Polling is quantitative social science with less openness. And quantitative social science is a giant mess. I know not to trust any result in quantitative social science. I know you can’t fix quantitative social science with metaanalysis (here’s looking at you, poll averagers). Given what we have learned from the “replication crisis” and the infinite set of forking paths in model adjustment, why should we believe any of the numbers that come out of these polls? I’m going to go a step further. Why should we believe that pollsters actually talked to people? How could you or I know for sure that pollsters ever did a survey?
The answer is trust. We’re supposed to trust certain pollsters because certain media empires tell us that they should be trusted. The claim is this trust comes from “track record” but what a poll in july tells us about a result in November is dubious at best. And estimating a pollster’s track record is impossible to reliably validate or corroborate.
No, the trust here is established through incestuous politico-media relationships. But what is the relative news value of a poll to one of those obnoxious undecided voter panels? What is the value over an anonymous source?
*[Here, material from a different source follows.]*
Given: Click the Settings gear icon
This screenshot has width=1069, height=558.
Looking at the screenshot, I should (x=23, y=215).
Just because they give you numbers, perhaps to three decimal places, doesn’t mean polls, pollsters, or poll analysts deserve our attention.
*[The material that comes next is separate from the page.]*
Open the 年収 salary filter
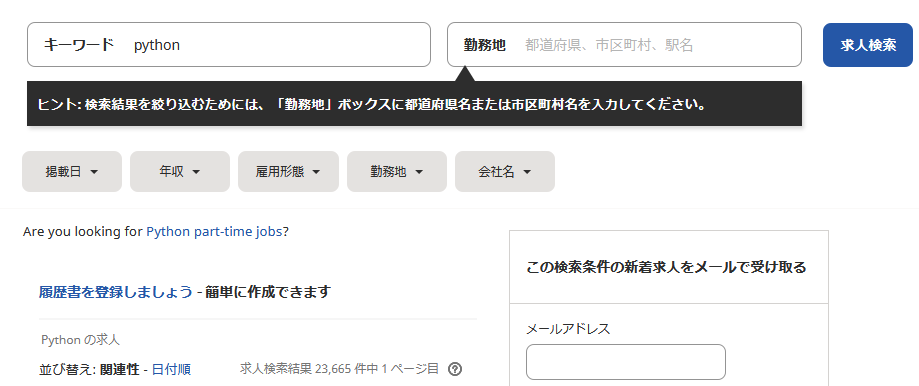 coord(179,172)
Every time I write out the definition of a confidence interval, god kills a kitten
Why not save the kitten and write that, "for any p outside the interval, the probability of observing this sample, conditional on p being the true probability is less than 5 per cent". But God would probably kill you instead
An interesting article which, in my view, contains explanations that it would be useful for many to see.
Politicians, when questioned about polls, often answer that they don't pay great attention to them for "the only poll that matters is that on election day." Well, I don't believe that they don't pay attention to polls prior to election day because many actually refer to them whilst campaigning. Nor is it correct that the poll on election day is the only one that matters for the reality is that those prior to it have already had an effect, no matter whether they are reliable indicators of valid opinions or intentions of voters. - So, those pre election day polls do matter. Indeed, when the influence of the wealthy and other influencers, for instance media and celebrities, is taken into account, and that they can skew poll results, there is no doubt, (at least in my mind), that polls are a concern and can certainly influence election results.
Given also that the election is, in effect, a poll - yet another problem exists and that is the process used in the election. Issues such as whether voting is mandatory; whether all candidates are treated equally and whether all voters are treated equally, need also to be considered. The reality is that, generally speaking, they are not.
So, particularly in a modern world where every Tom, Dick, Mabel, & Sue can add their 10c worth to social information and debate, and where major media companies are owned by a handful of, inevitably, overly wealthy individuals with corresponding views on government, what is for sure is that the 'average' person (whatever that is), really has little influence on who is elected or how the nation is governed, managed, conditioned, legislated or anything else.
In other words, put simply, the whole electoral process is so fraught with opportunities for error and skewing that it being seen as an indicator of democracy is, at best, extremely debatable. This is particularly true where there is basically only one of two parties that has any real chance of holding government. In almost every cases, there is likely to be a result where probably at least 40% but often far greater a number of voters will have voted against whoever wins.
Representative democracy? I think not.